Munoz serves as records clerk for the department, a role he has held since 2023 after starting as a dispatcher in 2022. His duties cover the unglamorous backbone of police work: organizing critical documents, entering data into department systems, and keeping records accessible to officers and the public. He also steps in when dispatch gets overloaded with calls and greets walk-ins at the front of the station.
"I also assist dispatch whenever they get calls they can't receive," Munoz said. "And talk to people walking in. In case they need to make a report or pick up a report, or if they need help with anything else, like speak to an officer about an issue they have."
That range of responsibilities cuts against a persistent assumption about autism in the workplace. Nationwide, the unemployment rate for adults with autism runs between 85% and 90%, with only 32% of autistic adults employed at all, compared to more than 70% of the general adult population. Munoz is familiar with the stereotype, and his tenure at the Alice PD has become his answer to it.

"The fact that I've been here almost four years is something I'm most proud of," he said. "I feel like it's a misconception that people say, 'Autistic people can't maintain a job for very long.'"
The communication demands of a police department front desk are not trivial, and Munoz has not minimized the challenge. "As someone with autism, I was always mostly a quiet person. Sometimes it's hard to talk, especially a little louder. Sometimes I speak a little quietly," he said. He has learned to navigate those hurdles, guided in part by a philosophy he applies daily: keeping calm, because the people walking through that door may be carrying burdens that are not immediately visible.
The CDC's ADDM Network, drawing on 2022 surveillance data, found that about 1 in 31 children, roughly 3.2%, are now identified with autism spectrum disorder, up from 1 in 36 in prior reporting cycles. As that share of the population grows, so does the urgency of building workplaces that can accommodate neurodivergent employees. Yet only 34% of adults with autism report feeling well-supported at work, a figure that makes inclusive employers like the Alice Police Department, led by Chief Eden Garcia, increasingly consequential.

Munoz's message, offered during Autism Awareness Month this April, is aimed squarely at employers weighing that decision: "Give them a chance and they'll surprise you.
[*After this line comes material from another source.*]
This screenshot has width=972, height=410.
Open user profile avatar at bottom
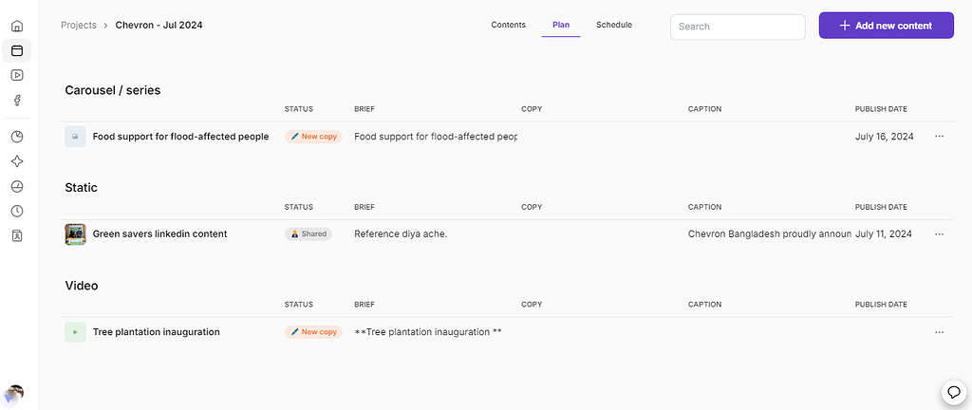(13, 394)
They may have qualities no one else might have and they'll overcome the challenges they are facing and meet up to your expectations."
In Alice, a South Texas city of 17,891 that serves as the county seat of Jim Wells County, Munoz shows up each day to a job that asks him to organize records, absorb overflow calls, and be the first face a rattled member of the public sees. He has done it for nearly four years. He plans to keep going.